Copy the items below word for word, keeping every line as it appears.

• Dataset rows:

*****

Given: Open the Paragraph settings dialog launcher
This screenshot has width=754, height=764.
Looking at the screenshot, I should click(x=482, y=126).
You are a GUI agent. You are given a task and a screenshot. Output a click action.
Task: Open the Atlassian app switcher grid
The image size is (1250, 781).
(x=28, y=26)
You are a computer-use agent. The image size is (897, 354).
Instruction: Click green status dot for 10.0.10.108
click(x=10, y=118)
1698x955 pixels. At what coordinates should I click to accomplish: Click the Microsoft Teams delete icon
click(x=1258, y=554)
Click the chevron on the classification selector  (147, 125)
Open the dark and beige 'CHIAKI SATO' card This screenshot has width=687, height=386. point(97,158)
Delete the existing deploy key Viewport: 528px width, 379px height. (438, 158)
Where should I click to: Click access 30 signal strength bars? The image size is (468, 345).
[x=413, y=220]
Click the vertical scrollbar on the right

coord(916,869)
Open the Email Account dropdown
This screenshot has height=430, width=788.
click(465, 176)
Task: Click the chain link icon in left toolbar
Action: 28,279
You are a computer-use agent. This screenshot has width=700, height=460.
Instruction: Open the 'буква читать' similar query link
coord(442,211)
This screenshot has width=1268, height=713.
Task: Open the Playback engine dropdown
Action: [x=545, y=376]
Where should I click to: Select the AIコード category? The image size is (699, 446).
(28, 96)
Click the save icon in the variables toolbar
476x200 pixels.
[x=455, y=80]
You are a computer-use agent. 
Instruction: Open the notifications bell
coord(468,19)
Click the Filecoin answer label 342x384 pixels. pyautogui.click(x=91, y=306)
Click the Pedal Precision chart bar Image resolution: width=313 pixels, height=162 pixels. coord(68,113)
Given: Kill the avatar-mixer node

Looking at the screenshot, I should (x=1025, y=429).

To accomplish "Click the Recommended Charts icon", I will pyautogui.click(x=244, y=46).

*****

• Complete response:
Given: Open the Paragraph settings dialog launcher
This screenshot has width=754, height=764.
Looking at the screenshot, I should click(x=482, y=126).
You are a GUI agent. You are given a task and a screenshot. Output a click action.
Task: Open the Atlassian app switcher grid
The image size is (1250, 781).
(x=28, y=26)
You are a computer-use agent. The image size is (897, 354).
Instruction: Click green status dot for 10.0.10.108
click(x=10, y=118)
1698x955 pixels. At what coordinates should I click to accomplish: Click the Microsoft Teams delete icon
click(x=1258, y=554)
Click the chevron on the classification selector  (147, 125)
Open the dark and beige 'CHIAKI SATO' card This screenshot has width=687, height=386. point(97,158)
Delete the existing deploy key Viewport: 528px width, 379px height. (438, 158)
Where should I click to: Click access 30 signal strength bars? The image size is (468, 345).
[x=413, y=220]
Click the vertical scrollbar on the right

coord(916,869)
Open the Email Account dropdown
This screenshot has height=430, width=788.
click(465, 176)
Task: Click the chain link icon in left toolbar
Action: 28,279
You are a computer-use agent. This screenshot has width=700, height=460.
Instruction: Open the 'буква читать' similar query link
coord(442,211)
This screenshot has width=1268, height=713.
Task: Open the Playback engine dropdown
Action: [x=545, y=376]
Where should I click to: Select the AIコード category? The image size is (699, 446).
(28, 96)
Click the save icon in the variables toolbar
476x200 pixels.
[x=455, y=80]
You are a computer-use agent. 
Instruction: Open the notifications bell
coord(468,19)
Click the Filecoin answer label 342x384 pixels. pyautogui.click(x=91, y=306)
Click the Pedal Precision chart bar Image resolution: width=313 pixels, height=162 pixels. coord(68,113)
Given: Kill the avatar-mixer node

Looking at the screenshot, I should (x=1025, y=429).

To accomplish "Click the Recommended Charts icon", I will pyautogui.click(x=244, y=46).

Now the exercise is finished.